Once there was a day when my mind was like a mirror. I lay in the grass with like-minded friends beneath a pine tree in Spring. Try as I might, I could not think a thought without one of my friends speaking it aloud in perfect unison with my internal voice. Some people babble unceasingly as if they have no internal monologue and must think aloud--this was a peculiarly inverted instance of this condition. Mind like a mirror, how clear the water runs! A stream of thoughts I once believed was my consciousness, but no! The stream runs swiftly past the grassy bank while I lay on the edge with my dripping hand raised an inch above the surface. There! the glassy surface gives back my own face--just an image, not the real thing. Then whose thoughts are these that I am having right now? And on the glassy surface was only the image of the trees and sky overhead.

From the green and yellow foothills that look like lions sleeping in the rain we drive through Gilroy and into the mountains between here and the coast. As the roads turn white with slushy hail, we argue about the difference between what is real and what is hallucination. Where do you draw the line? I would not be the first to say that the difficulty of proving an experience is a hallucination is exactly as difficult as proving it is real. I think she's afraid our difference of opinion is a threat to our relationship. I say that our love is not based on having identical opinions, hobbies, interests or professions--it's an emotional connection not an intellectual one.
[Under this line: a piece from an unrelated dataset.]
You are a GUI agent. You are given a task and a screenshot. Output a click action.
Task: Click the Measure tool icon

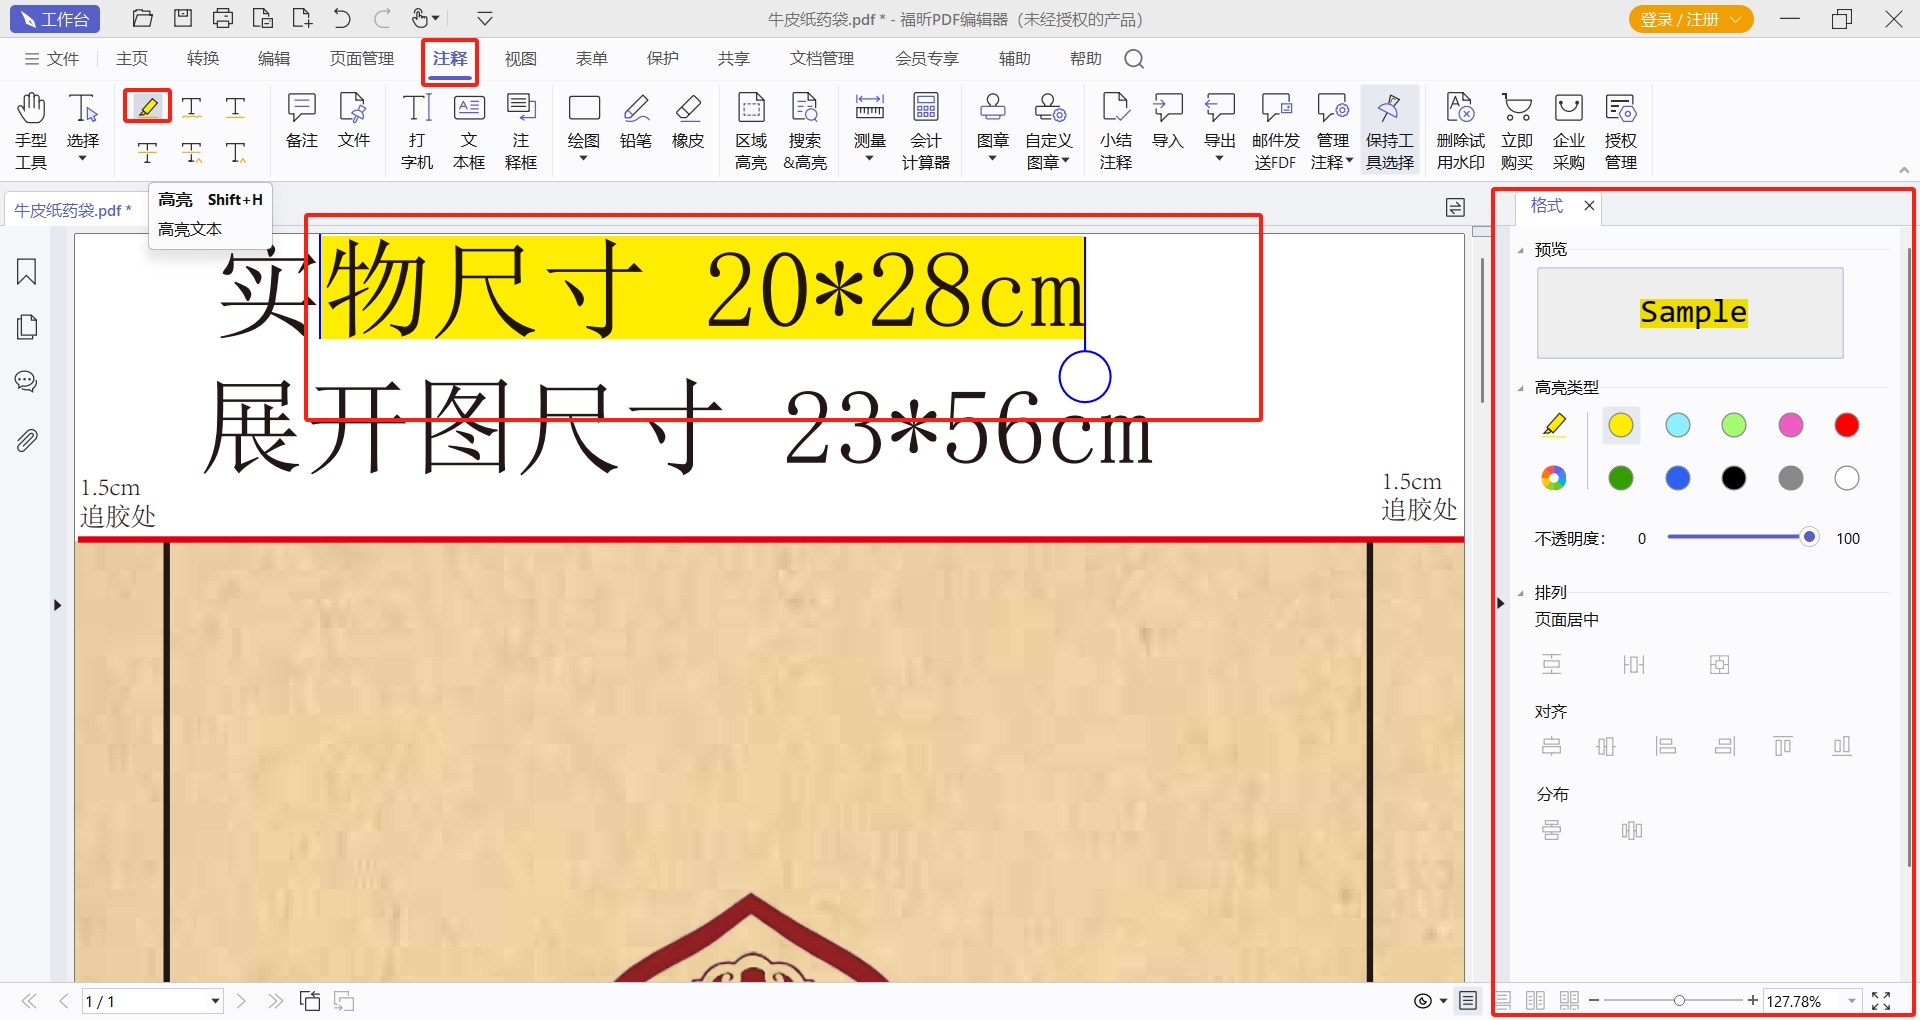(869, 122)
Safe at home eating pizza watching the Sci Fi channel on TV. A show I've never seen called FarScape where the hapless crew is caught in hyperspace and switching between alternate realities (some resembling the more intense parts of a few trips). I hold my love in my arms and feel bliss and compassion course through us; the love I feel is overpowering and I briefly imagine how I'd feel if I ever lost her and this makes my heart swell even greater. On the television screen one character shouts at another in exasperation: "Real! Hallucination! Real! Hallucination! How can you possibly tell the difference?"